>> Begin RECORDS PROVIDED

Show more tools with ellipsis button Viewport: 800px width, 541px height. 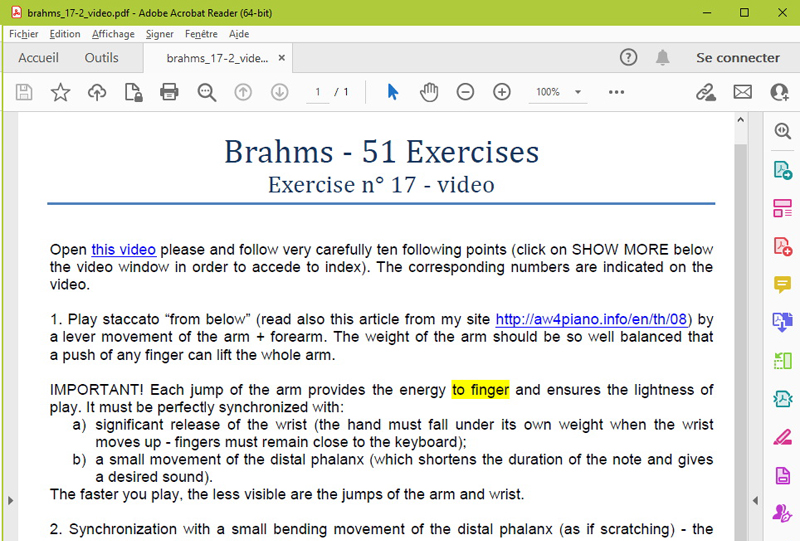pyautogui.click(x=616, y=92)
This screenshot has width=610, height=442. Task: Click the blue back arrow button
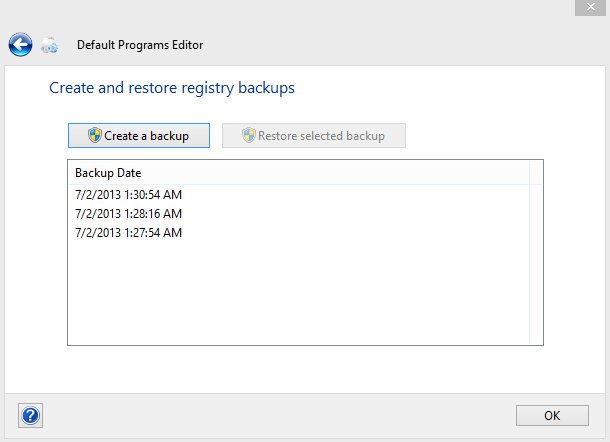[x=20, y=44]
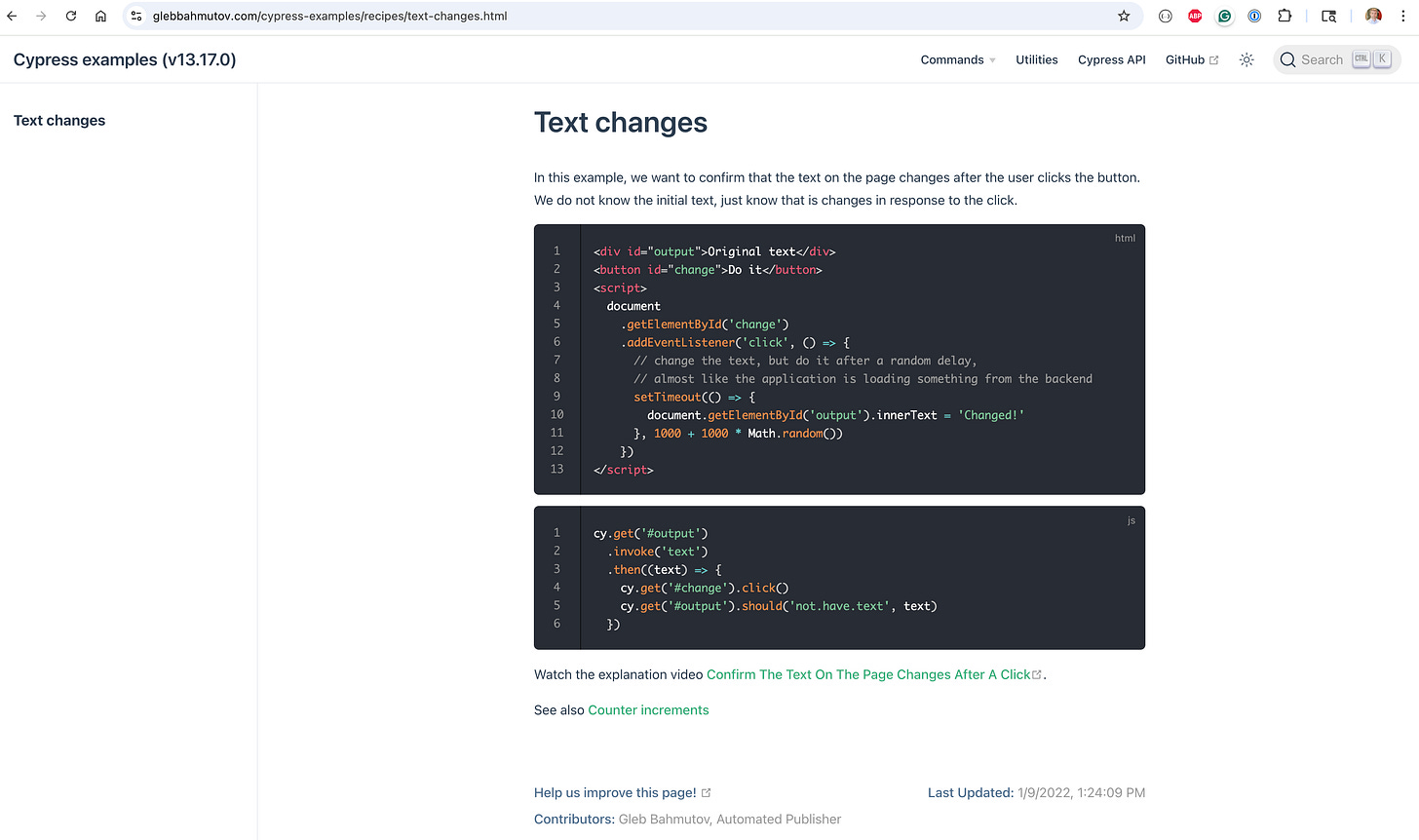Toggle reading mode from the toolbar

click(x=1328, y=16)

>> End RECORDS PROVIDED
>> Begin RECORDS PROVIDED

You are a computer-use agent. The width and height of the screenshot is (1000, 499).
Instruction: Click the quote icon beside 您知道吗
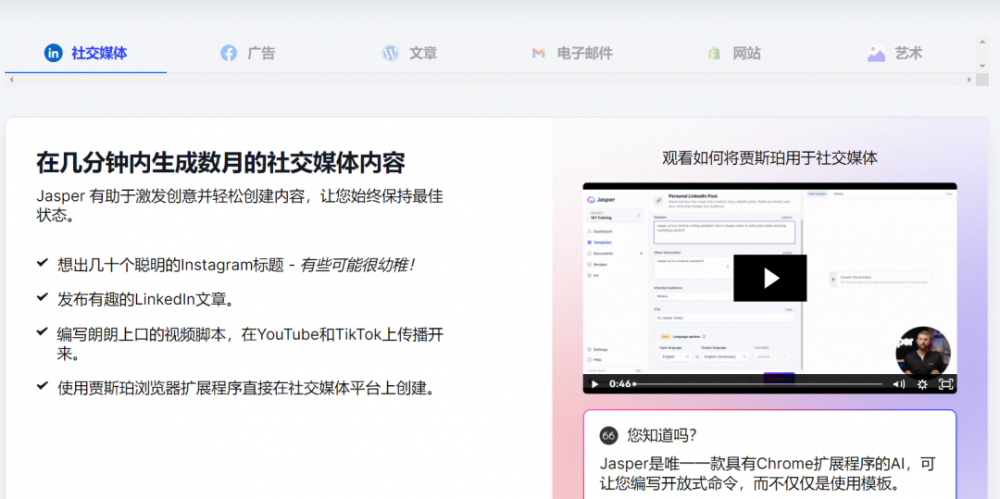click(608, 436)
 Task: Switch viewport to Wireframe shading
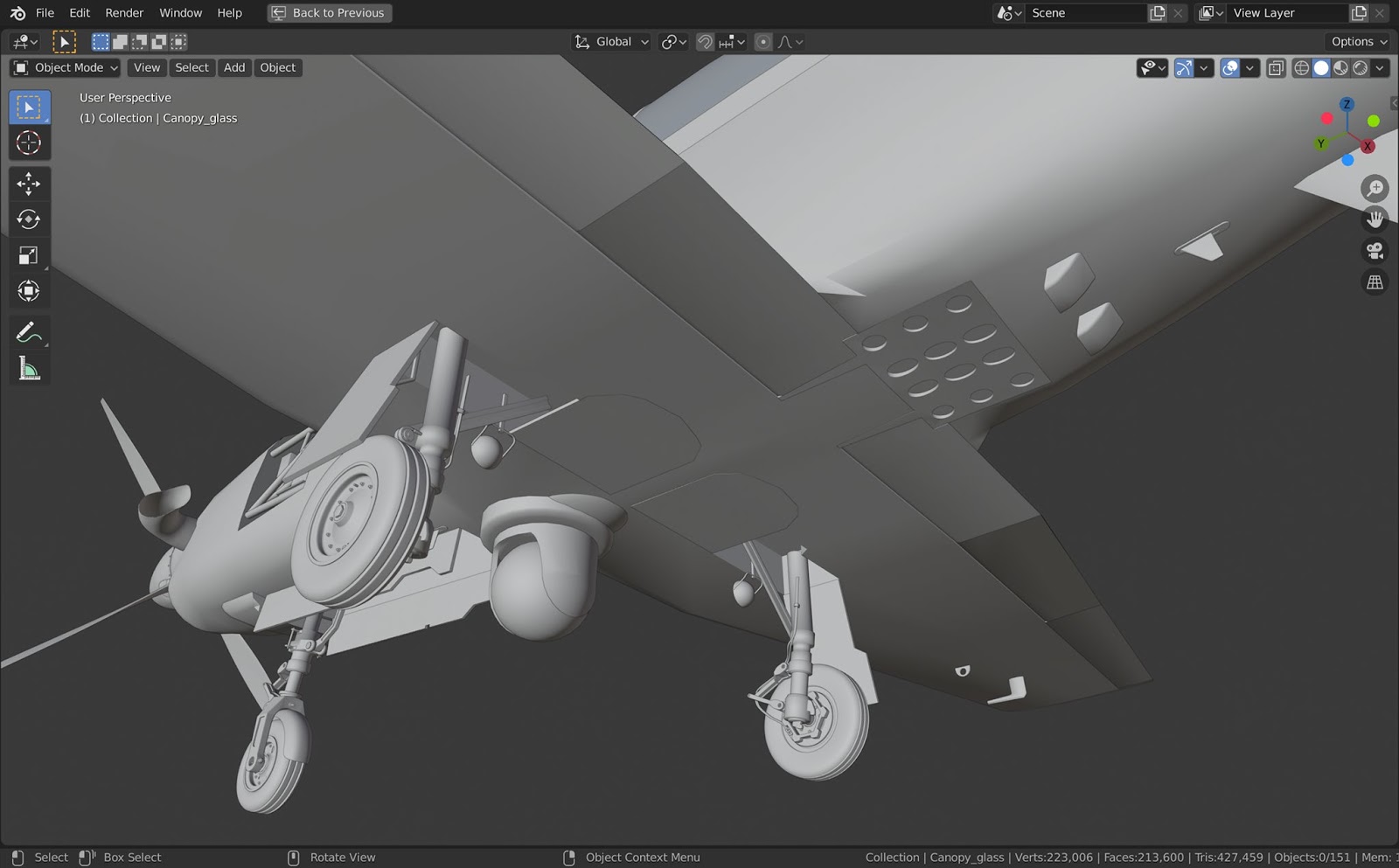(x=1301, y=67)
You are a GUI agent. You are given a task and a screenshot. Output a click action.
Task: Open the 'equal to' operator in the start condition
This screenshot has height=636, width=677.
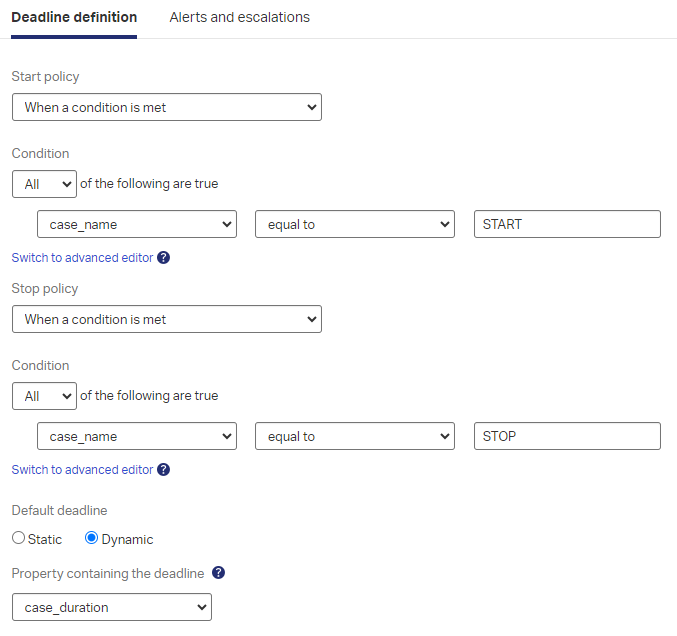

>> End RECORDS PROVIDED

Rewrite the records from the line with "You are a computer-use" to the line with "This screenshot has height=636, width=677.", replacing "screenshot" with "screen image" and keeping everything else the same. Leave the pictures out of your answer.

You are a computer-use agent. The width and height of the screen image is (1000, 499).
Instruction: Click the quote icon beside 您知道吗
click(608, 436)
 Task: Switch viewport to Wireframe shading
(x=1301, y=67)
You are a GUI agent. You are given a task and a screen image. Output a click action.
Task: Open the 'equal to' operator in the start condition
This screen image has height=636, width=677.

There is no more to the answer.